Я как мог попытался объяснить Семену Семеновичу, что я его уважаю и что никакого злонамеренного желания специально подразнить его у меня нет и в помине, но что не могут же амебы перенести часы своего деления на внеслужебное время. Все это я не очень убедительно и не очень внятно пытался объяснить своему шефу и уверил, что через неделю глава диссертации о нагуле бекона будет лежать у него на столе. Но он только развел свои пухлые руки и выпуклыми добрейшими глазами уставился на Констанцу. Та пожала плечами и улыбнулась. И лицо у нее было, как у кошки, которая только что слизнула пенку. Для убедительности я промолвил что-то вроде, что лучшие привесы дают метисы-ландрис: 734 грамма в сутки, при меньшей затрате корма. Но это не возымело действия.
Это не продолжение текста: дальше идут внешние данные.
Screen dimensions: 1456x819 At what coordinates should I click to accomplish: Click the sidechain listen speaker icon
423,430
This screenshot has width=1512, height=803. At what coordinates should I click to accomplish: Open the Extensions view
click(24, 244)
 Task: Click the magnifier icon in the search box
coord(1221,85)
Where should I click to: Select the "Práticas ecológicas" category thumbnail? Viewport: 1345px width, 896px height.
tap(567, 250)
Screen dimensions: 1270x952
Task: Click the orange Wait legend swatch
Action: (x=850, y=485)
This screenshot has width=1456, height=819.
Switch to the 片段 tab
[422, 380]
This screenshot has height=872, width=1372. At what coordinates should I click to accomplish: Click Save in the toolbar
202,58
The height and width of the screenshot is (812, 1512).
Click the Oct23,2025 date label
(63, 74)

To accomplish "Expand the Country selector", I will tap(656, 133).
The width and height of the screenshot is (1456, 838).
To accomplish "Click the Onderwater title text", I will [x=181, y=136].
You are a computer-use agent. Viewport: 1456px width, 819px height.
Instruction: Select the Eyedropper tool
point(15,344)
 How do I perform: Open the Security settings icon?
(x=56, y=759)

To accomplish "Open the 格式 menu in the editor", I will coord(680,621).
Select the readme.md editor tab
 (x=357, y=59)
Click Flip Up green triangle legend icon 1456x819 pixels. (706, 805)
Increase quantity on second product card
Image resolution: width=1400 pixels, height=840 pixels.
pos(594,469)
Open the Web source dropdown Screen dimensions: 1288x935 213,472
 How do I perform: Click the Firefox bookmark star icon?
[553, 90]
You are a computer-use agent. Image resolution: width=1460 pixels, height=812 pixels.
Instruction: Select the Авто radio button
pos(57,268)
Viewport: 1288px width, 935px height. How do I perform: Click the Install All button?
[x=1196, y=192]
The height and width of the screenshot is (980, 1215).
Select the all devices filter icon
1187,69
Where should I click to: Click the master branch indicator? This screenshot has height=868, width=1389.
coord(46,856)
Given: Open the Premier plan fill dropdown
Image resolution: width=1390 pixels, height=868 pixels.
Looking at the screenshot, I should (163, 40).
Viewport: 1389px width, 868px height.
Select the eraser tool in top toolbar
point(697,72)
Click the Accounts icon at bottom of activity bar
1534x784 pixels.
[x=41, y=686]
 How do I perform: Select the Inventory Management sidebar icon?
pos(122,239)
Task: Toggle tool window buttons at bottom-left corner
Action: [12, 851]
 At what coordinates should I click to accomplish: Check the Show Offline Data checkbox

– Ну что прикажете?.. Нет, голуба, – это Семен Семенович уже обратился ко мне, – решительно говорю вам и в последний раз: приберите отсюда ваших, так сказать, бессмертных амеб. Поймите меня правильно и не заставляйте принимать крайних мер. – Семен Семенович перекачивался с пяток на носки, засунув руки в карманы халата. – В противном случае я все же вынужден буду приказать лаборантке вылить содержимое ваших чашечек куда следует. – И он дернул за воображаемую цепочку. И двинулся на меня. – Нет, ну что это – ахинея какая-то. Ведь взрослый человек. Будь я вашим отцом, взял бы ремешок – ей-ей-же… Сами же потом благодарить будете… Сказать кому так… – Он похлопал себя платком по лбу, примирительно посмотрел на меня своими кроличьими глазами с кровинкой на белке. – Ну что вы, голуба? – Он подошел вплотную, взял меня за пуговицу халата. – Да-с!! Сама идея архинелепа. Человечеству и так угрожает перенаселение. Оно растет в два раза быстрее, чем продукты питания. Так что же вы хотите, множить голодные рты в несусветной прогрессии? Неразумно! Преступно! – Он нежно крутил мою пуговицу, и она уже начала поддаваться его усилиям. – Бессмертие, будь оно трижды достижимо, – скажу вам: преступление перед родом человеческим. – Он отпустил пуговицу, чуть отодвинулся от меня, поднял палец: – Пре-сту-пле-ни-е! И никто вам не скажет спасибо! Разумеется, войны не выход. И мы за мир, нам ненавистна и фашистская евгеника и эвтаназия – убиение, так сказать, неполноценных. Но и противоположное абсурдно – две крайности сходятся. Вот что подсказывает нам диалектика… А? Что вы сказали?